#### [TASK DESCRIPTION]
Copy the material verbatim from the line containing "Where should I" to the line containing "pos(1237,1063)", including both lines. Omit the pictures from your copy.

#### [ENTRIES PROVIDED]
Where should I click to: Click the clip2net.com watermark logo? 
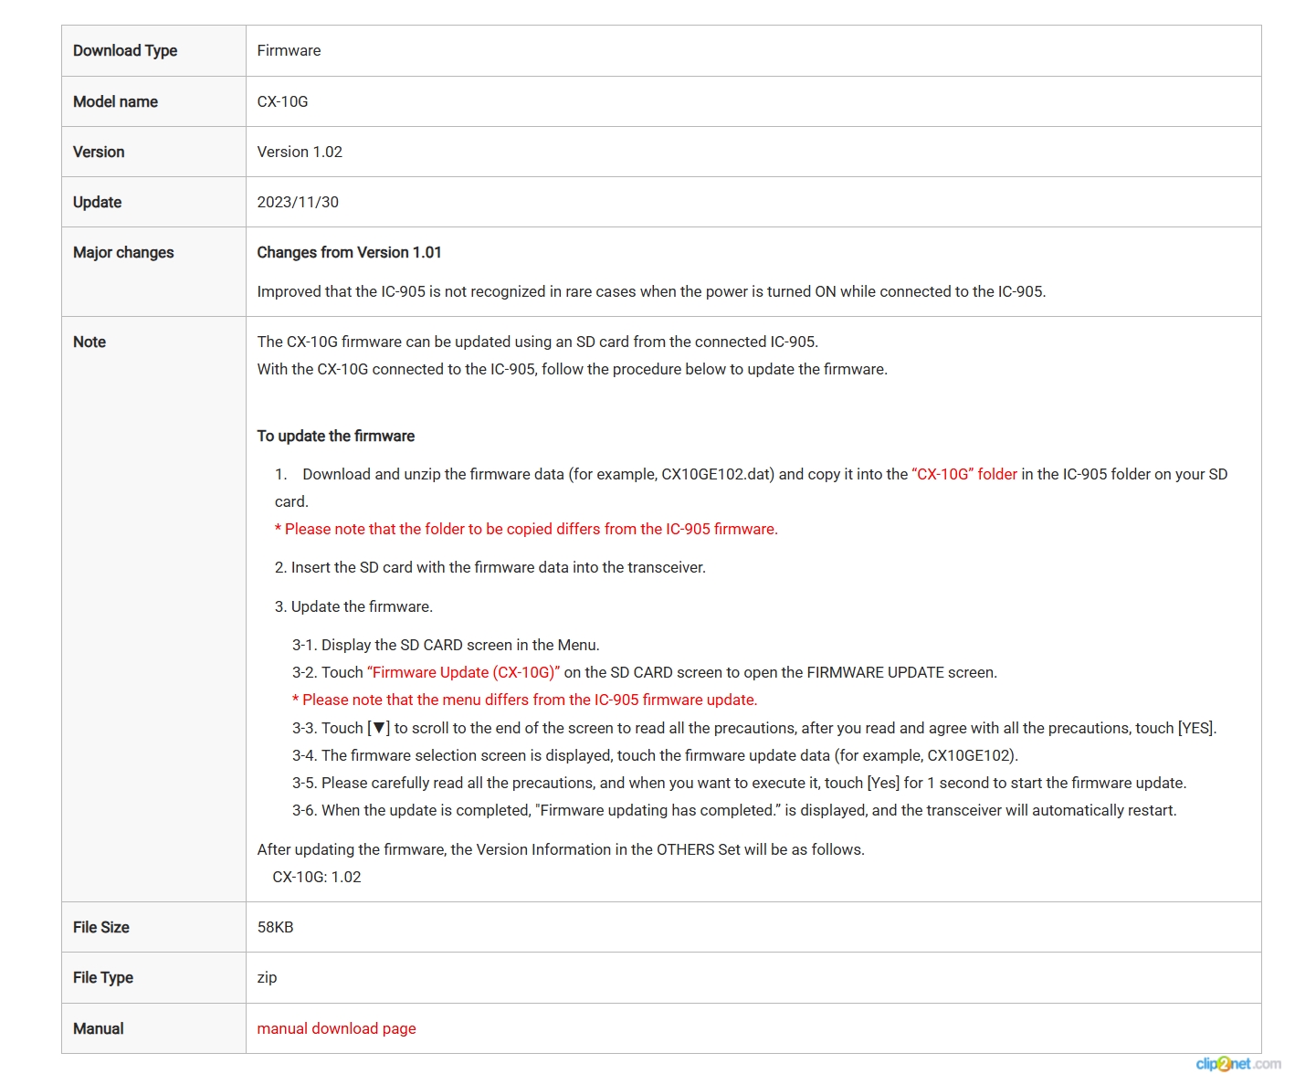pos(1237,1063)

---

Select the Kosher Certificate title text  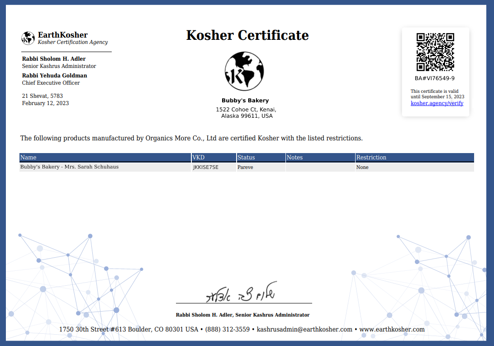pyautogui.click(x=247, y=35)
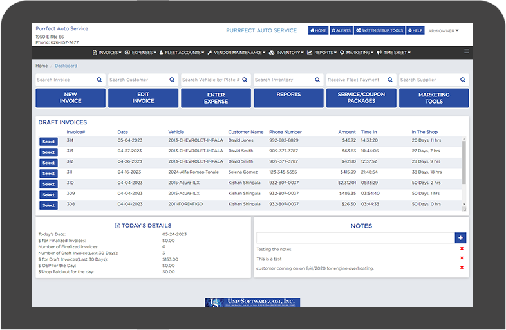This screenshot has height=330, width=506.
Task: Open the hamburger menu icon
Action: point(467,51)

#### [OUTPUT OF THE TASK]
Where should I click to: Click the clip2net.com watermark logo? 
pos(1237,1063)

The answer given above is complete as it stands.